Lizal commented on Europe’s debt crisis, Czech economic developments and the monetary-policy outlook in an interview in Prague yesterday.
On debt crisis and banking union:
“The main goal of efforts in Europe is to install a credible lender of last resort, because the governments in the troubled countries cannot fulfill this function.
‘‘This means more involvement in public budgets. If this cannot be performed directly by the governments, what is needed is to find another possibility of doing it from public budgets.
‘‘The primary goal is to break the link between the banking sector holding problematic government debt, and the public sector which, because of its own problems, isn’t able to rescue the banking sector.
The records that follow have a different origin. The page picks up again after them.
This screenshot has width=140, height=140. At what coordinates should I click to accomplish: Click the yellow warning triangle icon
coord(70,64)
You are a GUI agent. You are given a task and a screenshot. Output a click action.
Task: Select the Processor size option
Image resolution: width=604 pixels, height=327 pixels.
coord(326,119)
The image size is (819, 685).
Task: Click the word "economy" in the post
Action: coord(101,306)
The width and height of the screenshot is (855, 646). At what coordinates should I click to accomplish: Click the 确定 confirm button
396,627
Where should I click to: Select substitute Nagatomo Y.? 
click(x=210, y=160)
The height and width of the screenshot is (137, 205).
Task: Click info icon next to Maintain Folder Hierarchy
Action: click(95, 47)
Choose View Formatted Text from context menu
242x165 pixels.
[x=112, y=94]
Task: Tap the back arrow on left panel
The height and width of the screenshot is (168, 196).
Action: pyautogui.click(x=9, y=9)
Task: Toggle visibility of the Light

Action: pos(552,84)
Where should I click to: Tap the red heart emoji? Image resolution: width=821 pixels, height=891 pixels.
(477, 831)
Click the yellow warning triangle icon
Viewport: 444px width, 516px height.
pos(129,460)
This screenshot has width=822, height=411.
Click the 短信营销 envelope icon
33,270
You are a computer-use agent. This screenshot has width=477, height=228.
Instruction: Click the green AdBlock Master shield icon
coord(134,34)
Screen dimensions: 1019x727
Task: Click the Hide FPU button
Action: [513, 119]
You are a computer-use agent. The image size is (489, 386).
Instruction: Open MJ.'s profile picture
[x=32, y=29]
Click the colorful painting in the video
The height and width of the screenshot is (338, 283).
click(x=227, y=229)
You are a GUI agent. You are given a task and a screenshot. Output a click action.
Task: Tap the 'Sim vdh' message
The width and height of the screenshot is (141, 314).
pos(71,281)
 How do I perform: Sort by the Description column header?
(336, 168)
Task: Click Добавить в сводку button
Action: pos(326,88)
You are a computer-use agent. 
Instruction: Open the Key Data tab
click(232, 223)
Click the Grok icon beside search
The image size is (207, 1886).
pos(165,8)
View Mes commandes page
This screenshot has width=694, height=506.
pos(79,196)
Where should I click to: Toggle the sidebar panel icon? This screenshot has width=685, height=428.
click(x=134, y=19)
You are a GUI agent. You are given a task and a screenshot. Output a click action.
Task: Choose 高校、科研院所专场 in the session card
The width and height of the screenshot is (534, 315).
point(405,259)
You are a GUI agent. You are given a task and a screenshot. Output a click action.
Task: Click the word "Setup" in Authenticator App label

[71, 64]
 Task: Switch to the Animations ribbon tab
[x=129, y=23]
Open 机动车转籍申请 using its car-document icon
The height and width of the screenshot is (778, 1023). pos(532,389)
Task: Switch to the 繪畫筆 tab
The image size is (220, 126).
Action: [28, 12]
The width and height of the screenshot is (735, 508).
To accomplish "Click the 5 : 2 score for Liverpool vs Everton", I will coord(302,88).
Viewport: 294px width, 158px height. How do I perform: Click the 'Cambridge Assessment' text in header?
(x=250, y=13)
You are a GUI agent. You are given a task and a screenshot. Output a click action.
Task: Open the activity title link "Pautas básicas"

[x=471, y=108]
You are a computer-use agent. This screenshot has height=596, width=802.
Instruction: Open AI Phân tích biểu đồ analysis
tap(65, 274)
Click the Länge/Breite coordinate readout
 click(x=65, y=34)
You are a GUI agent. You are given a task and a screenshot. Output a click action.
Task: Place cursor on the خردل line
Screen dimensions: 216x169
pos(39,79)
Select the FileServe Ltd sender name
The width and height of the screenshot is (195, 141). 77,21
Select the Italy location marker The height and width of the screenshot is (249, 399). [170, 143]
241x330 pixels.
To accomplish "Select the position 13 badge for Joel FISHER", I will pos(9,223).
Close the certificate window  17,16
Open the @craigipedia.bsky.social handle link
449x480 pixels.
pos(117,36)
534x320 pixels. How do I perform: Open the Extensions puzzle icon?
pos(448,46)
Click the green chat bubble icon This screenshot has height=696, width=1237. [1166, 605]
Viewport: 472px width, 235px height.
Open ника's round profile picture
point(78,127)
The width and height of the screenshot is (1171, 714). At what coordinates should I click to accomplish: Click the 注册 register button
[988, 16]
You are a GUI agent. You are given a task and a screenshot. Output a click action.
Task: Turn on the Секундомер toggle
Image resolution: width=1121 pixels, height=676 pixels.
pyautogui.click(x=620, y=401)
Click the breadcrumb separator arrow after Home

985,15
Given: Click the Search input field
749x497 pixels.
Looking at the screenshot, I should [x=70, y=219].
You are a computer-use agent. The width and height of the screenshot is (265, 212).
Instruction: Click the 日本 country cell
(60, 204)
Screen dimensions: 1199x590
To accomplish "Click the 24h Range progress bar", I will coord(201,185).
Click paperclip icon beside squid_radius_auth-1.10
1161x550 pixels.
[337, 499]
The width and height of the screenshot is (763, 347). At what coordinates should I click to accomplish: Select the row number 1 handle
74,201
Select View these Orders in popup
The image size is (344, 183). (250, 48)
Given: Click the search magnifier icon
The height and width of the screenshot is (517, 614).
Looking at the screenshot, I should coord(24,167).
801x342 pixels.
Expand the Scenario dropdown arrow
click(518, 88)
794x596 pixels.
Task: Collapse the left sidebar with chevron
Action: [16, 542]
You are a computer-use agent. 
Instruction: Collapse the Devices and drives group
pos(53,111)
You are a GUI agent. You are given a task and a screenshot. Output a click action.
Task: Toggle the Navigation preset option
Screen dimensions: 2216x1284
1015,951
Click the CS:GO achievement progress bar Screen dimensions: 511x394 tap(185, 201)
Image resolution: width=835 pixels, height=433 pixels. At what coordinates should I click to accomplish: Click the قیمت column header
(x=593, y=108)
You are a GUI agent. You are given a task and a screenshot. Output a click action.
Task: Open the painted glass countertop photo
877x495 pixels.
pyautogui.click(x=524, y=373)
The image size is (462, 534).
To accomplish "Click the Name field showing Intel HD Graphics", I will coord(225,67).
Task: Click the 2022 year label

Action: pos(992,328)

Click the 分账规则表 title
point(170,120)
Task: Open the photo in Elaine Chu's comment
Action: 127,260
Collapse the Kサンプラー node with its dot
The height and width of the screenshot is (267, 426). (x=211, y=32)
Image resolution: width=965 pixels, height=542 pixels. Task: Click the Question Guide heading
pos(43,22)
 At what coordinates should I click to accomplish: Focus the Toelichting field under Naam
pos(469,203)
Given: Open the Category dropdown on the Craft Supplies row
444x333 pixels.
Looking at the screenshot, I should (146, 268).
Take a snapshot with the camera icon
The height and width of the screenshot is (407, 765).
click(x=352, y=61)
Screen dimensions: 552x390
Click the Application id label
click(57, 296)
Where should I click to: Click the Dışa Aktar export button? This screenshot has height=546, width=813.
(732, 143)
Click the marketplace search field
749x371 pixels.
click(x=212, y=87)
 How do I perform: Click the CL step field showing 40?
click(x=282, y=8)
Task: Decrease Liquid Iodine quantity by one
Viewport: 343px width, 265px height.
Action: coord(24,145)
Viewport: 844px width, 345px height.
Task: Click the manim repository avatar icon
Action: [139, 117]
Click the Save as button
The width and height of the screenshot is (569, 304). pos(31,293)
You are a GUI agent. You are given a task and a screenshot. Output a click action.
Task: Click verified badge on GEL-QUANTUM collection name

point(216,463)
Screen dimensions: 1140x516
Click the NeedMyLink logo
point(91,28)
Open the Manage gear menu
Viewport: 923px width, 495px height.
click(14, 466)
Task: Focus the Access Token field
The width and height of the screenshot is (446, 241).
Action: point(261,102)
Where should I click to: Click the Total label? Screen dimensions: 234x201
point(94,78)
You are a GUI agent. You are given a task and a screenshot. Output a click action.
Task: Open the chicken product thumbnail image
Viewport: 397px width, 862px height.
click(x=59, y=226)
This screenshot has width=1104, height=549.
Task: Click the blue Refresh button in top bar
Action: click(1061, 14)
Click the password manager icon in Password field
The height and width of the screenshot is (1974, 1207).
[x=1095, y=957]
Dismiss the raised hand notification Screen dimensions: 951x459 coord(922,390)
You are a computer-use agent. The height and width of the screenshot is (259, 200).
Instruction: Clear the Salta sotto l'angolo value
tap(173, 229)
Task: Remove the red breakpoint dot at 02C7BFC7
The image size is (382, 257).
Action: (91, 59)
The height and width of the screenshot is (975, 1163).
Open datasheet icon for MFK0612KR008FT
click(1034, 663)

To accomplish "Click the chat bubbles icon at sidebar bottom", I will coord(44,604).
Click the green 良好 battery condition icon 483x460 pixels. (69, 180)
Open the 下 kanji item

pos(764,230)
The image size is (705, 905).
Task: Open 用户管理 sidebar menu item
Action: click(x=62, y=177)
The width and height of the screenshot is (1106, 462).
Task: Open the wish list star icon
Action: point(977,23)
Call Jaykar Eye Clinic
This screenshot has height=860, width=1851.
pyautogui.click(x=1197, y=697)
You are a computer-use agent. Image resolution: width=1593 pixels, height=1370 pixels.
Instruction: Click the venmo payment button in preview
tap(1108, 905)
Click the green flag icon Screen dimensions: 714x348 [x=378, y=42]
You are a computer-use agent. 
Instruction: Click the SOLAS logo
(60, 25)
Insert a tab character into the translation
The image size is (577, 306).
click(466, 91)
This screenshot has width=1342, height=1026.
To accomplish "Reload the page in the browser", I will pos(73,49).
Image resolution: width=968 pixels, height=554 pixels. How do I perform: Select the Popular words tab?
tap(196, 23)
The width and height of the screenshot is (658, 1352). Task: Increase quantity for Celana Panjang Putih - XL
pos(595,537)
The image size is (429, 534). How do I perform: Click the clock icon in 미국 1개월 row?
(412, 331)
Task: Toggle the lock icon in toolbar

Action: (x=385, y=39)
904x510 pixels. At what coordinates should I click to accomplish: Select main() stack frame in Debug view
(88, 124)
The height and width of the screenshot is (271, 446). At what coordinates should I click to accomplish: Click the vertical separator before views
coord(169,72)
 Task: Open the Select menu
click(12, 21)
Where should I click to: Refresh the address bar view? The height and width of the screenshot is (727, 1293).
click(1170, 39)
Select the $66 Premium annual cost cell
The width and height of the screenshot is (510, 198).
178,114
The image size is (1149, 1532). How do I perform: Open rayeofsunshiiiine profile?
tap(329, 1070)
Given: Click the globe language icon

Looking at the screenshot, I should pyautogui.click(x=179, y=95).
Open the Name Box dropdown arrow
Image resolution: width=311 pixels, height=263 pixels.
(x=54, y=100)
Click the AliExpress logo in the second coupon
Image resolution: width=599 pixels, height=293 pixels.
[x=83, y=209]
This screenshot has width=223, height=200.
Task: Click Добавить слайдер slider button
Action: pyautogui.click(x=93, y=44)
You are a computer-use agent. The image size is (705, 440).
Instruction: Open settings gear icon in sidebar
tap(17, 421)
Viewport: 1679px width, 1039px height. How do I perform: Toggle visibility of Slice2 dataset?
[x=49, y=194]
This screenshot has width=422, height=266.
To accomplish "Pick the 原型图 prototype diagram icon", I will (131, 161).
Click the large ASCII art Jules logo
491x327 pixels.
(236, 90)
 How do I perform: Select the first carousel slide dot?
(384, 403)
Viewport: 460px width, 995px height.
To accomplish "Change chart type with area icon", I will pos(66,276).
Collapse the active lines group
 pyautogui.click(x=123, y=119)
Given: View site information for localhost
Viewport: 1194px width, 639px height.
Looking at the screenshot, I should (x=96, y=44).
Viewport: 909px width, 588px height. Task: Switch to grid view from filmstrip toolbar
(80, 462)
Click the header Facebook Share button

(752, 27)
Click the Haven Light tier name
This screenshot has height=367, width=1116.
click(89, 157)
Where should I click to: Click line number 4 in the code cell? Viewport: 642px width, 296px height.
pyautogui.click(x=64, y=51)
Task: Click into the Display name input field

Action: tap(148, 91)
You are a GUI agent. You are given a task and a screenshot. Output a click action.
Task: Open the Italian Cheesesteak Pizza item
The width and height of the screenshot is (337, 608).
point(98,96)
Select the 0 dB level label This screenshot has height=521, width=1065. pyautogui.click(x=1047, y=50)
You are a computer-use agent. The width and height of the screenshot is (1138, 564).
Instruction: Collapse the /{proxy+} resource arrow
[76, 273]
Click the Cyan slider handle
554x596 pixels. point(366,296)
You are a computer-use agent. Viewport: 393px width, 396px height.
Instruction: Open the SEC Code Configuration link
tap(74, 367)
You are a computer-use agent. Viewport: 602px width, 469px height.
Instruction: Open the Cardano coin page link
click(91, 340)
‘‘The risks from proposals for a banking union are that they’re not presented in a complete form. The proposal addressing the issue of relations between the home and host regulators include potential risks. For instance, the European regulator is seen having different powers than the national regulators, while the national regulators will still carry the fiscal responsibility for eventual problems.
‘‘Our view is that the proposal should be presented in a complete form to allow analysis of all potential benefits, risks and costs.
‘‘Unequal positions of the regulatory authorities inside and outside the euro zone could create situations in which the monetary-union bloc could outvote those outside the bloc.
‘‘Moreover, views of what are systemically important banks will differ in a small, open economy and in a larger economy. If there is an institution that might not be seen as systemically important for the European regulator, its subsidiary may be seen as systemically important in the Czech Republic or some other similar country.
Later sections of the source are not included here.